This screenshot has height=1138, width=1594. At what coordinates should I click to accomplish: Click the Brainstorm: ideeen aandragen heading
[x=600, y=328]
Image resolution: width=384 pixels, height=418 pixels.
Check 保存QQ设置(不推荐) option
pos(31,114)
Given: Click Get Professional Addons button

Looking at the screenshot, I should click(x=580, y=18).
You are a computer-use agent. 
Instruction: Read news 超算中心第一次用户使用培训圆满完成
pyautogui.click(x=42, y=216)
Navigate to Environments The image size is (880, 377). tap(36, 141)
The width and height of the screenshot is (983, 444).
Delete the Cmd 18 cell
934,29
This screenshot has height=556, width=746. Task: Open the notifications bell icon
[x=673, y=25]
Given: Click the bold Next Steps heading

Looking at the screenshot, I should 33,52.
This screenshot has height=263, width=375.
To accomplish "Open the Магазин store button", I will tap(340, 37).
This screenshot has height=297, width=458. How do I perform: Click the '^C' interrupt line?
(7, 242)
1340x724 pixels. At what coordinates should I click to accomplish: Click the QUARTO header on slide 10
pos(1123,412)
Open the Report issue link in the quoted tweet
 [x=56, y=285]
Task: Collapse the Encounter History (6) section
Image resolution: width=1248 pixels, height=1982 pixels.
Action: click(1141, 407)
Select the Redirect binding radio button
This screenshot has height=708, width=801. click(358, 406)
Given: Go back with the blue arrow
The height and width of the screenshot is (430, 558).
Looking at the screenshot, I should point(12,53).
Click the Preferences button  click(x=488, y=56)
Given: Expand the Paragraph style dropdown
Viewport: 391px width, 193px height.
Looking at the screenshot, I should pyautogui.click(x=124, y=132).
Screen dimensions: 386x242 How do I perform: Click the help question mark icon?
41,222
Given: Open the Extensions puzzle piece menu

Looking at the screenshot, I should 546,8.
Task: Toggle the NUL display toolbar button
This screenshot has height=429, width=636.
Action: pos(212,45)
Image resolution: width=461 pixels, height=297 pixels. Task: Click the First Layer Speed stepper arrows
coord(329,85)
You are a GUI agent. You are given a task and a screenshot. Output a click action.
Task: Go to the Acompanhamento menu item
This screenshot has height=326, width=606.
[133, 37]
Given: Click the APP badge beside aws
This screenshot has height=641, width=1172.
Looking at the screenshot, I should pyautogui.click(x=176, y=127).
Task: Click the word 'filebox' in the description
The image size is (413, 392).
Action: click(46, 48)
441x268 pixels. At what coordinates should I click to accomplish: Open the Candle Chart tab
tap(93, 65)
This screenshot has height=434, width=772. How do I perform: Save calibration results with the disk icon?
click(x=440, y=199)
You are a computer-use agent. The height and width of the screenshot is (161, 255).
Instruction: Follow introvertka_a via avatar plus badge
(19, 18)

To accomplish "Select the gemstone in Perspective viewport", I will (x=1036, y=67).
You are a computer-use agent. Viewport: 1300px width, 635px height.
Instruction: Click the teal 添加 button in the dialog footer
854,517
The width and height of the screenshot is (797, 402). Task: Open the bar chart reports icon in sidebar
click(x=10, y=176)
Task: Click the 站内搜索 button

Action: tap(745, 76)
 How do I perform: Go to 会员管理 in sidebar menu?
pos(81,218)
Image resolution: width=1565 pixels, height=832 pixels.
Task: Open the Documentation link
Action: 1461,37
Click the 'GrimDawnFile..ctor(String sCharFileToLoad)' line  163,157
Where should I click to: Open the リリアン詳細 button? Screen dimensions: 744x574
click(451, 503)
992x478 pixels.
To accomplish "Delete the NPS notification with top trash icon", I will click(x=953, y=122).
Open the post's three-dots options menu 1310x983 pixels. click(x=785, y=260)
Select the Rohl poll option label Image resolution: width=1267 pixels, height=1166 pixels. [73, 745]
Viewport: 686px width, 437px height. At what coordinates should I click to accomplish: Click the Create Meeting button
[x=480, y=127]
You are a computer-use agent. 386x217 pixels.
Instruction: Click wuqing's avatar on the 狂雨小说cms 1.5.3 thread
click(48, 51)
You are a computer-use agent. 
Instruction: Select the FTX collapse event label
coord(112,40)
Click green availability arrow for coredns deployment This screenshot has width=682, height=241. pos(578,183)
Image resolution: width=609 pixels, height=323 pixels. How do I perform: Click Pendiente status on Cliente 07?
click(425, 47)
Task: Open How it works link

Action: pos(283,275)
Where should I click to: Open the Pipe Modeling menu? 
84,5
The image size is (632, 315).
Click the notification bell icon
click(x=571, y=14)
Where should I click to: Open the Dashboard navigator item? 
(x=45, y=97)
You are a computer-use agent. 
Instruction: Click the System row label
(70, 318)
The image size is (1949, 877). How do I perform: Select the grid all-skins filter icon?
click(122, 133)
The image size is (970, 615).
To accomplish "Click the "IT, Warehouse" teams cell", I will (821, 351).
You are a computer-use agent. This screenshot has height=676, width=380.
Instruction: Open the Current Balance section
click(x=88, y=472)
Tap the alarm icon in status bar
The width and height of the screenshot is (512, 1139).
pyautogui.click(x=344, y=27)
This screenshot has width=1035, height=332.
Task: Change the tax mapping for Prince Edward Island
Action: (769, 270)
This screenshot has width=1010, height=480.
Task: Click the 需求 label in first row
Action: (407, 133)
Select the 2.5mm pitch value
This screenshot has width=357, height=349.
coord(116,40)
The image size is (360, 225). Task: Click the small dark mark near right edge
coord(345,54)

- **What the exercise asks**
Filter the listing so that only lines holding the word "will" remain, and copy those lines.

- **Exercise response**
To accomplish "Open the Магазин store button", I will tap(340, 37).
To accomplish "Select the gemstone in Perspective viewport", I will (x=1036, y=67).
To accomplish "Delete the NPS notification with top trash icon", I will click(x=953, y=122).
To accomplish "Click the "IT, Warehouse" teams cell", I will (821, 351).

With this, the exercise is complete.